Louis Charles Trabut (12 July 1853 – 25 April 1929) was a French botanist and physician who was a native of Chambéry, department of Savoie. He is remembered for his work involving the flora of Algeria and Tunisia.
Trabut was a professor of natural history at the Faculty of Medicine and Pharmacy of Algiers, and also a consultant physician to the Mustapha Pacha hospital.
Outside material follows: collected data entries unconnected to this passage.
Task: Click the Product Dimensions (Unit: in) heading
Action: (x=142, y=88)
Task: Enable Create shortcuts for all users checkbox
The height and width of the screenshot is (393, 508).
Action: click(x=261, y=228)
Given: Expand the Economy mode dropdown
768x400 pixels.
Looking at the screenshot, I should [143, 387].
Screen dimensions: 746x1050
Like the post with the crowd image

With botanist Jules Aimé Battandier (1848–1922), he published several works on Algerian flora, that included the following:
Flore de l'Algérie (Flora of Algeria) (1888–90).
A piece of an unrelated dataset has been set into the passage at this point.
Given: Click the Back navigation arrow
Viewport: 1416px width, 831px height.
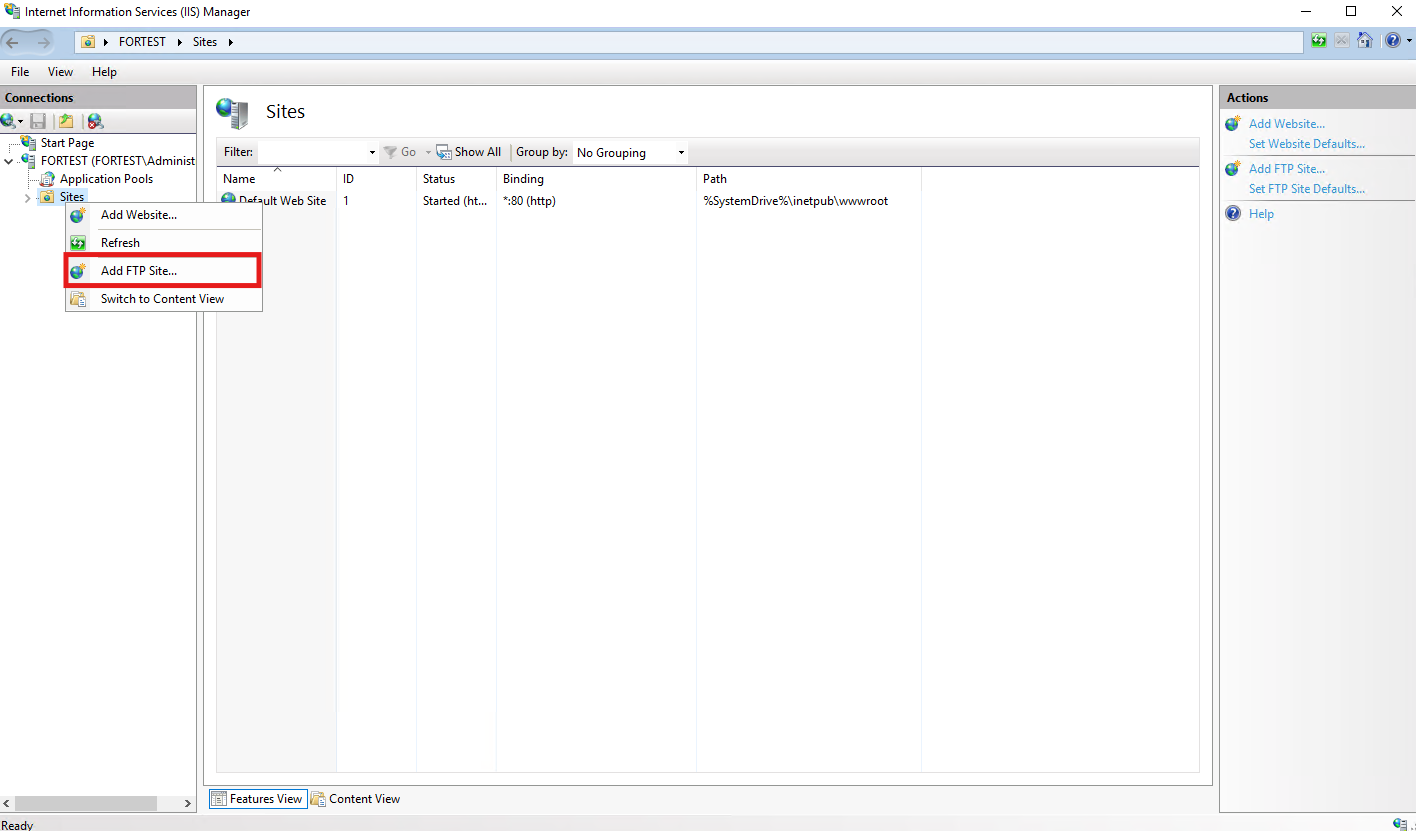Looking at the screenshot, I should (14, 42).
L'Algérie, le sol et les habitants, flore, faune, geologie, anthropologie, ressources agricoles et économiques (Algeria, the land and its people, Flora, fauna, geology, anthropology, agricultural resources and economics) (1898).
Flore analytique et synoptique de l'Algérie et de la Tunisie (Flora analytic and synoptic of Algeria and Tunisia) (1905).
In 1881, mycologists Pier Andrea Saccardo and Casimir Roumeguère published a fungi genus (in the family Phyllachoraceae), Trabutia, which was named after Trabut.
In 1920, F.Stevens published Trabutiella, also in the family Phyllachoraceae.
Lastly, Joanne E.Taylor, K.D.Hyde & E.B.G.Jones in 2003 published Tribulatia which is a monotypic genus of fungi in the family Phyllachoraceae.
He also has several plant species named after him, such as the eucalyptus species Eucalyptus trabutii.